Company Description
Voice-Swap is building the future of AI voice technology for the creative industries - with ethics, artist partnership, and cutting-edge engineering at the core. We work directly with musicians, voice-over artists, and media partners to develop ethically licensed, production-grade AI voice models with uncompromising speaker likeness and perceptual quality.
We are now looking for a Senior Machine Learning Engineer (Speech AI) to help us push high-fidelity speech synthesis and voice conversion systems to production scale. As an early-stage, fast-moving company, we value people who take ownership, move quickly, and are comfortable operating with both autonomy and responsibility.
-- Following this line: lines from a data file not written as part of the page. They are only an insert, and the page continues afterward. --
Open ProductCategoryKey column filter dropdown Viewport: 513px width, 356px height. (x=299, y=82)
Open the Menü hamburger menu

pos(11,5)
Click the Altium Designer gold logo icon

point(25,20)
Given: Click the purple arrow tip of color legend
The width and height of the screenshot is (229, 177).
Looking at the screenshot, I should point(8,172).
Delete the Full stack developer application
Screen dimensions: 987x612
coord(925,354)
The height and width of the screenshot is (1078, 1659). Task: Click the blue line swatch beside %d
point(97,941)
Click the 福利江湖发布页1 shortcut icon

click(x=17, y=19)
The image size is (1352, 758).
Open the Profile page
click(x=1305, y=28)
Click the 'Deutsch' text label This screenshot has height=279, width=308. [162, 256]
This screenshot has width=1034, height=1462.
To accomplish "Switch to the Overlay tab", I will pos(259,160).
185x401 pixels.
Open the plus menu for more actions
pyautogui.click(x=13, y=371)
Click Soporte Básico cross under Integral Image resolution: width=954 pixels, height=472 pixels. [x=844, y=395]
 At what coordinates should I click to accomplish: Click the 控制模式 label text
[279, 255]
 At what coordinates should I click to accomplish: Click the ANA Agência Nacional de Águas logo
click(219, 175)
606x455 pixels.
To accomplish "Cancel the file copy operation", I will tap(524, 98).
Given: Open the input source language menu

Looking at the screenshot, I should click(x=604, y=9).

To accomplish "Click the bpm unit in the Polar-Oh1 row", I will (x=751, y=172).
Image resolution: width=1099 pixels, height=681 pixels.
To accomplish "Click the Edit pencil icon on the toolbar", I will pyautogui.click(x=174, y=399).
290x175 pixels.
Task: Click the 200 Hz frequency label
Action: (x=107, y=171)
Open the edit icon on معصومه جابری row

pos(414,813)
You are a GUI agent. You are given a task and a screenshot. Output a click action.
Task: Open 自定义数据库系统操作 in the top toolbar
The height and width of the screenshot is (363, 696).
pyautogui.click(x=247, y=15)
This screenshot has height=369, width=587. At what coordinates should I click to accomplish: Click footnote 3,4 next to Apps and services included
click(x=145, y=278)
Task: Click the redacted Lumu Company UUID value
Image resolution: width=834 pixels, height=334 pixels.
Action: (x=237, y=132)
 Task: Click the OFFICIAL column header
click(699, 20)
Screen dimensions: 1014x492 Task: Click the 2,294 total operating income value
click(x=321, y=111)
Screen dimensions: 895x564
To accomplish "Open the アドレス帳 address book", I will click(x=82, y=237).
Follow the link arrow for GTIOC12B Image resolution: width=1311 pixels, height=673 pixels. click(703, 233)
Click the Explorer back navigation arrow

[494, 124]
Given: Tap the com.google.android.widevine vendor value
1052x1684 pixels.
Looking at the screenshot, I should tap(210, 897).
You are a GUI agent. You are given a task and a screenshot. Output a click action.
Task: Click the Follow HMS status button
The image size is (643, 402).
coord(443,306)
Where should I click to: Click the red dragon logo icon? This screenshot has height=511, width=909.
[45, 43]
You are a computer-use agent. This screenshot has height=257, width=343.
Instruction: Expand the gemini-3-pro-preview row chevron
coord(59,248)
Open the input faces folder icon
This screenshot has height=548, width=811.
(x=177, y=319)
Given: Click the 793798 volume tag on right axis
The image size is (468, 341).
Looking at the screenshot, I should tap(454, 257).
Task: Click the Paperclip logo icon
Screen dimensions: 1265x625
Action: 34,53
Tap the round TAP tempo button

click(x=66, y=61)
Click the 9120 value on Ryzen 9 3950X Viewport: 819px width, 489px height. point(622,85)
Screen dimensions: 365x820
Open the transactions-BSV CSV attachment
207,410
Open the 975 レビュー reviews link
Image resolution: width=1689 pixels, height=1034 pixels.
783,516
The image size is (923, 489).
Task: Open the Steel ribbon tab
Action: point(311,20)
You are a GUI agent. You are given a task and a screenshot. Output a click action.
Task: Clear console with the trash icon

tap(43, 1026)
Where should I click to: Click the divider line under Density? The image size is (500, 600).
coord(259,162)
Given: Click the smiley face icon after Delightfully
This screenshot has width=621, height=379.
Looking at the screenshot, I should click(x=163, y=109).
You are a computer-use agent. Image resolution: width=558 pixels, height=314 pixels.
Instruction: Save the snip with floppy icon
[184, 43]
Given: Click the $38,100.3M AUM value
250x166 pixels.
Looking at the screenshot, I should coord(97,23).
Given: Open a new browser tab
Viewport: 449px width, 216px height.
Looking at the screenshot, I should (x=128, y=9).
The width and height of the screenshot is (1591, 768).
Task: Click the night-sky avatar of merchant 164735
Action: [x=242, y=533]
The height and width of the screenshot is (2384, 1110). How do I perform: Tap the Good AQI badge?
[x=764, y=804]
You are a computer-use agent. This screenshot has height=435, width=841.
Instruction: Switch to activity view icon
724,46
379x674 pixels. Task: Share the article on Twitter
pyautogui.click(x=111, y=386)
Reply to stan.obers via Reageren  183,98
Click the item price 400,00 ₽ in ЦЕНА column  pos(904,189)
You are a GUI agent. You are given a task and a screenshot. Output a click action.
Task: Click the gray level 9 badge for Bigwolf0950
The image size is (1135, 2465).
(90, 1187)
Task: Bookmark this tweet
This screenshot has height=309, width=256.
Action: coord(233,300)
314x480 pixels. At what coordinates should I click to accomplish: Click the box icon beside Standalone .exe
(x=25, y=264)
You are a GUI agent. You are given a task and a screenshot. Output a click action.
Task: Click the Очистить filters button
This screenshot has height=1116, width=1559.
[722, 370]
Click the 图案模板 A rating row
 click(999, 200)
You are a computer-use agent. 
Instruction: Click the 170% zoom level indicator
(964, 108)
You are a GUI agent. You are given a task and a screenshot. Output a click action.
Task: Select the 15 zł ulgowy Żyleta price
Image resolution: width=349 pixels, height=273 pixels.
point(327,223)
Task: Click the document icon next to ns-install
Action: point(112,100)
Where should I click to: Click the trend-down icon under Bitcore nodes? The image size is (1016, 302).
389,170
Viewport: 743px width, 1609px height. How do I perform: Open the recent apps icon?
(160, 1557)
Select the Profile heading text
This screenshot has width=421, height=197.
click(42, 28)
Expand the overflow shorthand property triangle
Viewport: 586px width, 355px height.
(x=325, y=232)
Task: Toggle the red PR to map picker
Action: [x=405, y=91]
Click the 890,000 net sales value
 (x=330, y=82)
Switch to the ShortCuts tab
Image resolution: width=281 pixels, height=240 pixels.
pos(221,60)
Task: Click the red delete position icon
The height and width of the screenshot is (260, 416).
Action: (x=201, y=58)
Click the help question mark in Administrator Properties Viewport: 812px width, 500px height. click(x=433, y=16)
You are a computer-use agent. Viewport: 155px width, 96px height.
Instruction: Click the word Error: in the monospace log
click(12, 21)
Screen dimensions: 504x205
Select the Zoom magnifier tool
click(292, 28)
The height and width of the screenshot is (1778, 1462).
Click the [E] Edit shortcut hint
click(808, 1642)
Learn more at https://www.voice-swap.ai.
Role Description
This is a full-time remote role for a Senior Machine Learning Engineer at Voice-Swap.
You will:
* Implement neural speech synthesis models, prioritising speaker likeness and naturalness
* Write model inference API scripts for product deployment
* Write scripts for data preprocessing and model evaluation
* Work directly with clients on text-to-speech and/or voice conversion model projects
* Script and support professional voiceover data collection sessions
* Reimplement and adapt architectures from scientific papers into production-ready systems
* Contribute to improving training efficiency and deployment performance
This role requires someone comfortable moving between research papers, GPU training runs, and production APIs.
Qualifications
* Solid understanding of the fundamental concepts of Machine Learning and Deep Learning (Transformers, CNNs, RNNs)
* Strong grounding in mathematics, audio signal processing, speech processing, or NLP
* Experience with ML frameworks (PyTorch or TensorFlow)
* Experience training and deploying models on cloud services (AWS, GCP, etc.)
* Experience reimplementing architectures from scientific papers
* Comfortable with Git & GitHub workflows
* Strong software engineering discipline and attention to reproducibility
Bonus Skills
* Experience in speech synthesis (text-to-speech and/or voice conversion)
* Training and inference optimisation (e.g., quantisation techniques)
* MS or PhD in Computer Science or Machine Learning, or 3+ years of relevant experience
* Publications in top-tier speech / NLP / signal processing conferences (Interspeech, ICASSP, ASRU, SLT, EUSIPCO, ACL, etc.)
* Music production or audio engineering experience
Who Thrives Here
* You enjoy working in a startup environment where priorities can evolve quickly
* You are proactive and don’t wait to be told what to do
* You are comfortable owning problems from research to production
* You care about audio quality and technical excellence
* You’re collaborative, reliable, and enjoyable to work with
Note: With your CV please provide a brief info of your proudest project (GitHub repo, arxiv paper link, short description).